→ **WHAT THIS TASK INVOLVES**: Transcribe the entries exactly as each line appears.

→ **EXTRACTED RECORDS**:
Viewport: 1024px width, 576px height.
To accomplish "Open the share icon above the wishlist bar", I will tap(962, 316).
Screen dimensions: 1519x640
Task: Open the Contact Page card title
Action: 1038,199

→ **THE COMPLETED TASK**:
Viewport: 1024px width, 576px height.
To accomplish "Open the share icon above the wishlist bar", I will tap(962, 316).
Screen dimensions: 1519x640
Task: Open the Contact Page card title
Action: 1038,199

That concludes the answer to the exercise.